*REQUIREMENT:* Please output, without any change, the lines of the material below from the very first through the one with "Open the Request".

*PROVIDED RECORDS:*
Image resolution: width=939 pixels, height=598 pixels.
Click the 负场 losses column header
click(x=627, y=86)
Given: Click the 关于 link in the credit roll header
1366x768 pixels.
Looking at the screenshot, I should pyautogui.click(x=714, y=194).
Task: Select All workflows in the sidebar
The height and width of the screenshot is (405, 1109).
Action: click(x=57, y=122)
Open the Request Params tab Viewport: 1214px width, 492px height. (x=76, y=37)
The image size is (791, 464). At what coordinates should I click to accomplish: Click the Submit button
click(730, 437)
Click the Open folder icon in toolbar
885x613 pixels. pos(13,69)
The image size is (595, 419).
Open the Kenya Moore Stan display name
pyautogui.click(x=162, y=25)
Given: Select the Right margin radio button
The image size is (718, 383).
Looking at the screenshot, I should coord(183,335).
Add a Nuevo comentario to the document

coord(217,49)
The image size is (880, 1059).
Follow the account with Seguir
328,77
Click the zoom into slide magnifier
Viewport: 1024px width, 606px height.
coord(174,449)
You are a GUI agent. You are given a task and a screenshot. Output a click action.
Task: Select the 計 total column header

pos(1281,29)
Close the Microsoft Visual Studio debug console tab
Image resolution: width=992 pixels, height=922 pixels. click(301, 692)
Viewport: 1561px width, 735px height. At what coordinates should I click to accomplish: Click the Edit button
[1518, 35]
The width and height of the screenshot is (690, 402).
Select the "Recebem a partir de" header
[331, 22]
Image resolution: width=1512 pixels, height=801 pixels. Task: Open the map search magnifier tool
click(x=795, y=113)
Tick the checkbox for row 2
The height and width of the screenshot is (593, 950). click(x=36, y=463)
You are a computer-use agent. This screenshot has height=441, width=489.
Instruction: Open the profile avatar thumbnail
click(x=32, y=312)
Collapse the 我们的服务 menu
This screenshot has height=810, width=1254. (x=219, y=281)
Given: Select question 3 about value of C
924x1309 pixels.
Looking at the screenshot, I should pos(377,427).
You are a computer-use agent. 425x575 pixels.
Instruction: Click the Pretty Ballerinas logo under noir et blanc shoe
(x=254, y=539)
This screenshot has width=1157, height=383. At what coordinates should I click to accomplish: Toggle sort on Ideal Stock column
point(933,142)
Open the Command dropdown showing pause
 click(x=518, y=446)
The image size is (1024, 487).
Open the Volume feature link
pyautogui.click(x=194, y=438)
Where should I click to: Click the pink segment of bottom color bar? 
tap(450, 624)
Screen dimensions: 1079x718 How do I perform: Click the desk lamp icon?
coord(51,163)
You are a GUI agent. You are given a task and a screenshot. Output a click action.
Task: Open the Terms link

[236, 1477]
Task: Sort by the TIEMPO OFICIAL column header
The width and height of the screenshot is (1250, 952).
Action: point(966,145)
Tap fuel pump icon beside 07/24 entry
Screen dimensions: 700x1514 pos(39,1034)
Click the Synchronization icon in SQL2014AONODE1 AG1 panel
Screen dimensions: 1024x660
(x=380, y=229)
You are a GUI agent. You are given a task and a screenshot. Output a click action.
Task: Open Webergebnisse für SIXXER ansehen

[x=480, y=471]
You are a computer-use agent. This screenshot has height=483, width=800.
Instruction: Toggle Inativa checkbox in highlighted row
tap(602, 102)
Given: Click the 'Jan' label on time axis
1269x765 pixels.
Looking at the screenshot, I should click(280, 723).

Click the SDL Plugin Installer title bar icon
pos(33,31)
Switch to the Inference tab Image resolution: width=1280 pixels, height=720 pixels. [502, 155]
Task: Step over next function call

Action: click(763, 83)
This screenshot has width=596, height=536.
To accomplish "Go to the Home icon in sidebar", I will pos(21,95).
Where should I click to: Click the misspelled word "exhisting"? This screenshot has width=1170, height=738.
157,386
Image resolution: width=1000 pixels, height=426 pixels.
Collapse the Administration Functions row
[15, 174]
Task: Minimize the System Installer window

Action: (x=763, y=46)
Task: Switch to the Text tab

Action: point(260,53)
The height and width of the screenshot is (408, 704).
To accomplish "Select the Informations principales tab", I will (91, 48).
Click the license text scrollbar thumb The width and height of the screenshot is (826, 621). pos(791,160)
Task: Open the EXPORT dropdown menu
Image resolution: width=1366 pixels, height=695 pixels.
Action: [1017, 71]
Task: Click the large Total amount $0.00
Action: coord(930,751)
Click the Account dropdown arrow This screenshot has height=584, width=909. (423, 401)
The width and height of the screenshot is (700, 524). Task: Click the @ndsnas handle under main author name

*ANSWER SECTION:*
Image resolution: width=939 pixels, height=598 pixels.
Click the 负场 losses column header
click(x=627, y=86)
Given: Click the 关于 link in the credit roll header
1366x768 pixels.
Looking at the screenshot, I should pyautogui.click(x=714, y=194).
Task: Select All workflows in the sidebar
The height and width of the screenshot is (405, 1109).
Action: click(x=57, y=122)
Open the Request Params tab Viewport: 1214px width, 492px height. (x=76, y=37)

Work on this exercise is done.